### Page text

*-*-*

The most expensive part of a public EV charger is often the wire you never see. Upgrading a city's electrical grid to support a new curbside station can cost tens of thousands of dollars and take years of permits, a math problem that has left many urban neighborhoods, especially in older cities, as charging deserts. A Brooklyn startup called it's electric is betting it can solve that by using the wires that are already there.
Founded in 2021 by Nathan King and Tiya Gordon, the company installs sleek, compact Level 2 chargers on city curbs. The twist is that each unit is powered by the spare electrical capacity of the adjacent building, tapping into a connection behind the meter. The property owner pays nothing for the installation or maintenance and gets a cut of the revenue, reported at $700 to $3,400 per charger per year [Plugin America, recent]. For drivers, it's a standard 240-volt charge, accessible 24/7 via an app or credit card for about $10 a session [it's electric website, undated]. The company claims about 1,400 of these chargers are already operating in New York City [Sustainability Magazine, recent].
The building owner as a grid asset
The core bet is a shift in perspective. Instead of viewing the utility as the sole provider of public charging infrastructure, it's electric treats every suitable building as a potential grid asset. The model requires no new transformers or substation upgrades, theoretically allowing deployment at the speed of sidewalk permits rather than electrical engineering. This behind-the-meter approach also lets the host building benefit directly from the asset on its curb, a financial incentive that has been largely absent from public charging rollouts. Co-founder Tiya Gordon has framed it as turning underutilized building capacity into passive income [Sustainability Magazine, recent]. For a city administration, the appeal is a faster, cheaper path to densifying its charging network without capital expenditure.

*-*-*

### Provided records

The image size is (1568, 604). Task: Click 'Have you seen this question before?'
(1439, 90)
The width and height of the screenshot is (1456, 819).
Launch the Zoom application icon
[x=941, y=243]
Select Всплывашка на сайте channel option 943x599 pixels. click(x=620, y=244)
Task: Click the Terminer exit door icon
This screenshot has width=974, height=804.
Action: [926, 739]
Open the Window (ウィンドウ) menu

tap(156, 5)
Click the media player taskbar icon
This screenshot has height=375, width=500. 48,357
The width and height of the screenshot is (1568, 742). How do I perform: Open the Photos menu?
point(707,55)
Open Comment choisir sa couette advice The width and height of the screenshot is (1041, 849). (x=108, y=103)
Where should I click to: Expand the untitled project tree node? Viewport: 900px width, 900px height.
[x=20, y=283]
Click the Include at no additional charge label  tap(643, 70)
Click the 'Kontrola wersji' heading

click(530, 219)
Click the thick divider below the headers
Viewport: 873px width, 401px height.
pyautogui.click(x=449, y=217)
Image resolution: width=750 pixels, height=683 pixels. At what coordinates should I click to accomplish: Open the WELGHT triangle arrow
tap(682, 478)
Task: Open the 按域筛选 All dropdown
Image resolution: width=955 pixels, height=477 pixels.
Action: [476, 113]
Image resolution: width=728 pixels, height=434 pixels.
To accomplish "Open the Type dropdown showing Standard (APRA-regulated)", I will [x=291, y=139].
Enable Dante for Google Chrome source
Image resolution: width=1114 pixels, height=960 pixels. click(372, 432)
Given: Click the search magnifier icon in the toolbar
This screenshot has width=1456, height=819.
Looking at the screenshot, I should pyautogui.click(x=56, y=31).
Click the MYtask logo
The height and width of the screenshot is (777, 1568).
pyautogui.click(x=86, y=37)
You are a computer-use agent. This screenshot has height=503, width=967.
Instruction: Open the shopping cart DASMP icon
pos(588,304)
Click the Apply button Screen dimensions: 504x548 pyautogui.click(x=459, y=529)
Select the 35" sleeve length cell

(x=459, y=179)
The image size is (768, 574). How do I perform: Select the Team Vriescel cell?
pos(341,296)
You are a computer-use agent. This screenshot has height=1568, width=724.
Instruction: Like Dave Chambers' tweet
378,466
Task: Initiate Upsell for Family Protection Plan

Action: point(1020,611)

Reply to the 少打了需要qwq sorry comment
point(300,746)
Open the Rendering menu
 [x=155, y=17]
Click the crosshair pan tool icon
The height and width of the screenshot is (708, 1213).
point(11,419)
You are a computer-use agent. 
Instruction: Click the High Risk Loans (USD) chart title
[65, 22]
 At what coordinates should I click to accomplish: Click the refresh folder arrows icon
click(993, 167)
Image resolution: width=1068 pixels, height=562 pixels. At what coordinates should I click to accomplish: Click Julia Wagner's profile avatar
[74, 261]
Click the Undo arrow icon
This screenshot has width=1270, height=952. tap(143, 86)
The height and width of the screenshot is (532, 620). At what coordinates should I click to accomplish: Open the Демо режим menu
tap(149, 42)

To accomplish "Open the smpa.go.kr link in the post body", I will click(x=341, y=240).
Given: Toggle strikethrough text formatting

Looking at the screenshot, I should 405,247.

*-*-*

### Requests
a) Name each distinct source cited in brackets in the article on curbside EV chargers, counting a source only once even if it appears more than once.
b) Extend the article on curbside EV chargers by picking up after its final sentence.

### Task-by-task outputs
a)
Plugin America
it's electric website
Sustainability Magazine

b)
Funding an urban expansion
After a pre-seed round of $2.2 million led by Brooklyn Bridge Ventures [it's electric website, undated], the company closed a $6.5 million seed round in July 2024, with participation from Uber Technologies and Failup Ventures [PRNewswire, 2024-07-16]. The new capital is earmarked for a significant geographic push beyond its New York home turf. The company has announced plans to expand to seven additional U.S. cities, including Boston, Los Angeles, San Francisco, and Washington, D.C. [PRNewswire, 2024-07-16]. The backing from Uber is a notable signal, suggesting a strategic alignment with a platform that has a direct interest in the reliability and ubiquity of urban EV infrastructure.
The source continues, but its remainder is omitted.